また木を投げるの!
「う、うーん……」
頭が痛い。なにか鈍器のようなもので殴られた気分だ。
ビアンカは睡眠と気絶の中間のような状態でしばらく眠り続けたが、ここ最近、あまり眠れていないので案外心地よかった。
しばらくその状態に身を任せておきたかったが、目覚めのときは訪れる。いつまでも眠り姫を気取っているわけにはいかなかった。
ビアンカが重いまぶたを開けると、そこにいたのは天敵であった。
銀髪の悪魔ことフィル。ビアンカの恋敵だ。
見ればビアンカの身体は縄でぐるぐる巻きにされているし、もしかしたらこのまま彼女に食べられてしまうのかもしれない。
彼女の底なしの食欲は学院でも有名であった。獣人のひとりくらいぺろりと平らげてしまうだろう。

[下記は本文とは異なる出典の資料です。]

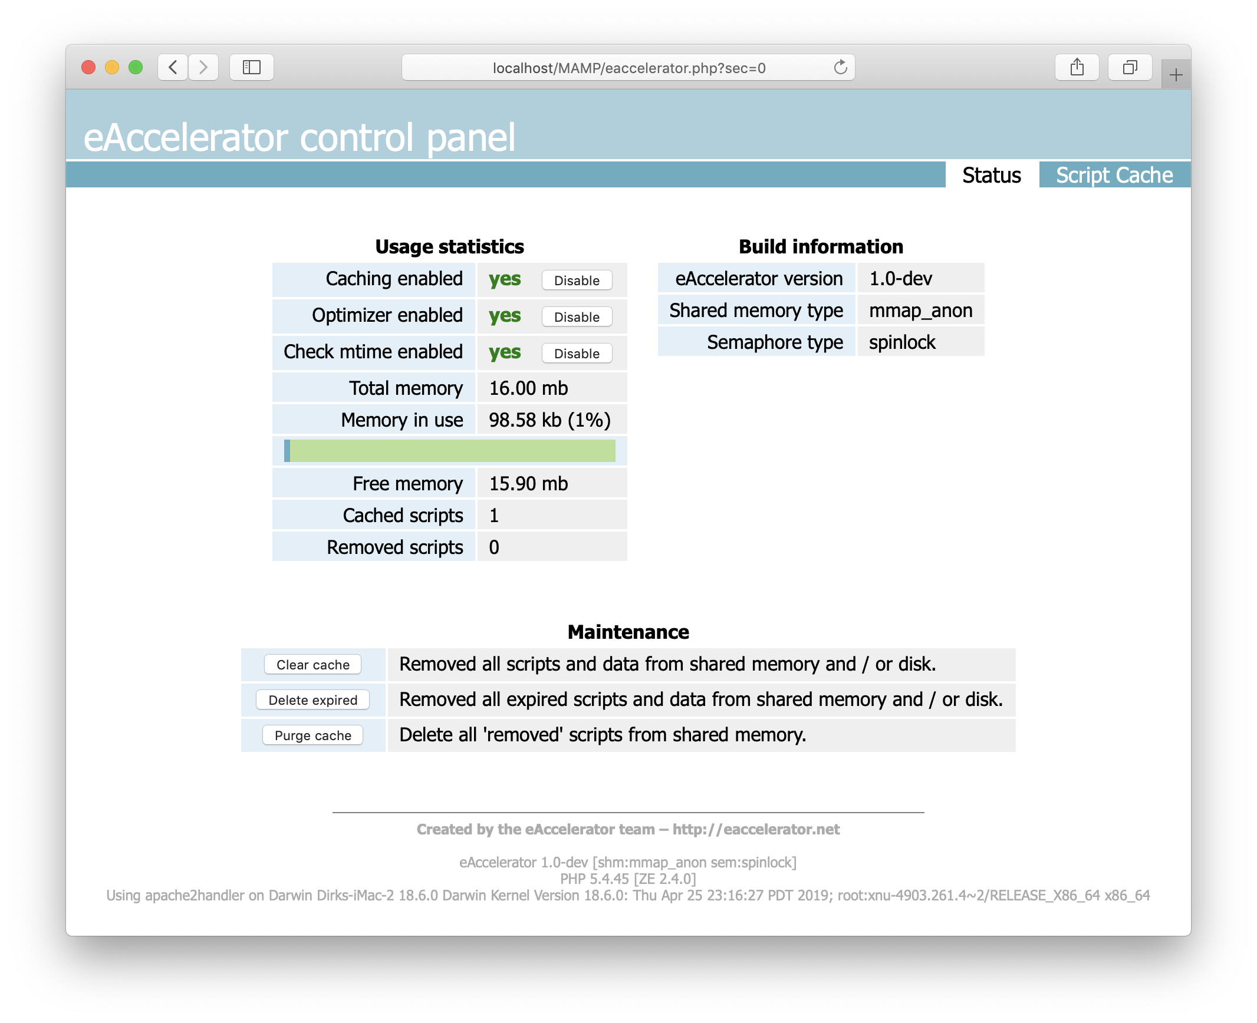Disable caching via its Disable button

ビアンカは身震いした。フィルが近寄ってくると覚悟を決める。
「……っく、これ以上の辱めは受けない。殺しなさい」
っく、ころ、という台詞を発してみせるが、フィルは「きょとん」としていた。
「辱めってなに?」
と聞き返す。
「辱めとはわたしを陵辱し、食べてしまうこと……」
「りょうじょくってよく分からないけど、ビアンカは食べないよ」
「じゃあ、なんで縄で縛るんですか……」
「縛ってないと逃げちゃうから、ってセリカに言われた」
「お姉様に?」
「うん」
「嘘よ、お姉様はこんな酷いことしない……」
「セリカは心痛めてたよ。でも、心を鬼にした。これからボクはビアンカを木に乗せて、どこかの島に旅立つの」
「……木に乗せて? どこかの島?」
「そこでしばらくふたりでサバイバル生活をするんだって。そうすれば仲良しさんになるらしい」
「……いや、そんなとこに行きたくない」
「それは困る。もう大木を切っちゃたし」
見ればフィルの横には大きな丸太があった。その木を切ったからといってなにがあるのだろう、そう思ったが、彼女の言葉の意味はすぐに分かった。

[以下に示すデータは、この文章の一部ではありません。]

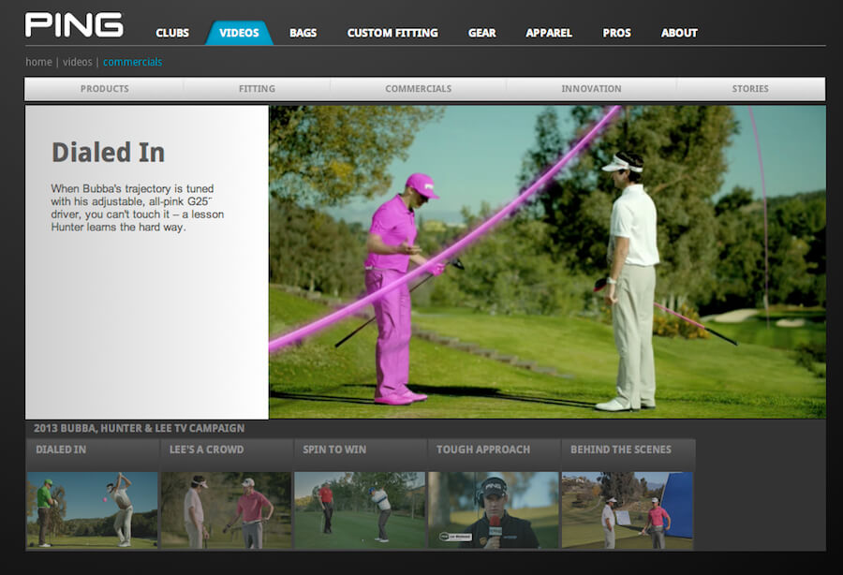843x575 pixels.
Task: Navigate to the Gear section
Action: tap(481, 33)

フィルはここにまたがって、とビアンカを丸太の上に座らせると、「用意はいい?」と尋ねてくる。
用意など永遠によくないし、早く離してと言うと彼女はそれに従ってくれた。
「分かった、『離す』」
フィルはビアンカの乗った丸太をひょいと持ち上げると、そのままそれを大空に向かって投げた。
まるで小石でも投げるかのような仕草、気軽さだった。フィルの投げた丸太は勢いよく大空を飛ぶ。ビアンカはそこから落ちそうになるが、ひょいとフィルが自分で投げた丸太に飛び乗ると、腰を抱きぎゅうっと固定してくれる。
「これに乗って無人島に行くの。そこでふたりでサバイバル」
ビアンカは返答しようとするが、勢いがすさまじく、今しゃべれば舌を噛みそうだった。
太ももに力を込め、落ちないようにするのが精一杯だった。
五分ほどで眼前に島が見えてくる。先ほどフィルが言っていた無人島だろう。あそこに着陸するのだろうか。やや余裕を取り戻したビアンカは尋ねるが、フィルは首を横に振る。
「着陸するんじゃないの。不時着するの」
(どういう意味……?)
そう思った瞬間、水の中に丸太は突っ込む。ビアンカたちを乗せたまま。もちろん、フィルは魔法で逆噴射を掛けるが、それで丸太のスピードをすべて相殺することはできなかった。
「ざっぶーん!!」
豪快な音が響き渡るが、痛みはない。痛みを感じる前に恐怖で失神してしまったということもあるが、フィルが防御魔法を掛けてくれたのだ。
彼女の防御魔法は薄い膜であったが、とてもふんわりとしており、優しさに包まれていた。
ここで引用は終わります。